Enfin, et c’est la troisième condition, il faut que l’urgence impérieuse résulte de l’événement imprévisible et donc qu’il existe un lien de causalité entre les deux. A mesure que la date de l’événement imprévisible s’éloigne, la nécessité de réaliser les prestations présente de moins en moins le caractère d’urgence impérieuse motivée par des circonstances imprévisibles[5].

Application

Ainsi, la procédure négociée « sans publication » peut être appliquée aux marchés publics qui doivent être lancés en urgence pour faire face à la situation sanitaire actuelle. Tel est notamment le cas des marchés publics de fourniture de masques chirurgicaux et FFP2, de gels hydro-alcooliques, de respirateurs médicaux, … mais également de l’engagement de certains prestataires de services, voire de la réalisation de travaux.

La question de l’application de cette procédure se posera également au moment où il conviendra de rattraper le retard pris en raison du confinement. Il faudra alors de vérifier, au cas par cas, si les conditions rappelées ci-dessus s’appliquent, d’autant qu’à mesure que l’épidémie s’éloignera, la nécessité de réaliser des prestations, de procéder à des livraisons de fournitures ou d’exécuter des travaux auront de moins en moins le caractère d’urgence impérieuse motivée par le Covid-19. En d’autres termes, lorsque les marchés liés strictement à la gestion de la pandémie auront tous été passés, il faudra se tourner vers l’avenir et envisager les marchés publics à passer, indépendamment de la crise du COVID-19. Or, il est évident que l’attribution de certains de ces marchés aura pris du retard, parfois important, et il sera alors tentant d’invoquer l’urgence impérieuse pour pouvoir recourir à la procédure négociée « sans publication ».

Le message est donc qu’il faut examiner, pour chaque commande, si les conditions de l’urgence impérieuse sont concrètement rencontrées.

Xirius Public

***

Références:

[1] Pour rappel, il s’agit de la procédure négociée sans publication préalable dans les secteurs classiques et de la procédure négociée sans mise en concurrence préalable dans les secteurs spéciaux.

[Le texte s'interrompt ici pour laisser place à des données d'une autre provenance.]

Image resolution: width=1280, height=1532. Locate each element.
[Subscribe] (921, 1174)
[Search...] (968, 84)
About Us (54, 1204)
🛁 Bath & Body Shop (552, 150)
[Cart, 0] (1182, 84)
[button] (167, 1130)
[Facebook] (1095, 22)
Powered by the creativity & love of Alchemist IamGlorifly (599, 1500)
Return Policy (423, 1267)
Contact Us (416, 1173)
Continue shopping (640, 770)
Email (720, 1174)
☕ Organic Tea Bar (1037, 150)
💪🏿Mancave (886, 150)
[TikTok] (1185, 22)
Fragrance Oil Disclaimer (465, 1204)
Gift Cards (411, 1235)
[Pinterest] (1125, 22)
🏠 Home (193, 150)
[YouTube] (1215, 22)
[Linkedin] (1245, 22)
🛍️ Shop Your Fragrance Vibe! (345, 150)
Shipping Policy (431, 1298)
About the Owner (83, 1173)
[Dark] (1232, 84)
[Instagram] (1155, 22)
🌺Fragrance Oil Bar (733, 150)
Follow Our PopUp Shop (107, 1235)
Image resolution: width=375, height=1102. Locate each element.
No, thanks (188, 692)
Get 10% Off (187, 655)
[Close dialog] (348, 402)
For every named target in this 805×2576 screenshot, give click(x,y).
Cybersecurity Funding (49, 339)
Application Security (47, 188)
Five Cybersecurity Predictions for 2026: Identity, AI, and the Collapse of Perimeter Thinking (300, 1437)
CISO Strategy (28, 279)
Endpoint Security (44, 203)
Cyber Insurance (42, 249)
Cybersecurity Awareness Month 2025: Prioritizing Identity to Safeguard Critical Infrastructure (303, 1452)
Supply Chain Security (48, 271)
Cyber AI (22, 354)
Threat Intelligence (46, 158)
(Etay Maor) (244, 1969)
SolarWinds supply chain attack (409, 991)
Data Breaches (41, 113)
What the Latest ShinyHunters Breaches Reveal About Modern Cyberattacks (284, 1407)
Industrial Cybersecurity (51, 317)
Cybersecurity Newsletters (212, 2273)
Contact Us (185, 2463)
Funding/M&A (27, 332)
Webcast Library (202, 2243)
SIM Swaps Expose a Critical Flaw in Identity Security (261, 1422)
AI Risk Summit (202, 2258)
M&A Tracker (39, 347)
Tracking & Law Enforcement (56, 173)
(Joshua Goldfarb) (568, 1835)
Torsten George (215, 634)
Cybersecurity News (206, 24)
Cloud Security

[2] Dans les secteurs classiques, il s’agit de l’article 42, § 1er, b), de la loi du 17 juin 2016 tandis que dans les secteurs spéciaux, il s’agit de l’article 124, § 1er,  5°, de ladite loi.

[3] C.J.U.E., aff. C-394/02 du 2 juin 2005, COMMISSION/REPUBLIQUE HELLENIQUE ; voy. dans le même sens : C.J.C.E., aff. C-107/92 du 2 août 1993, COMMISSION/ITALIE, Rec. p. I-4655 ; C.J.C.E., aff. C-318/94 du 28 mars 1996, COMMISSION/ALLEMAGNE, Rec. p. I-1949.

[4] Considérant n° 80 de la directive 2014/24/UE du Parlement européen et du Conseil du 26 février 2014 sur la passation des marchés publics.

[5] C.E. France, arrêt du 1er octobre 1997 n° 151.578, HEMMERDINGER.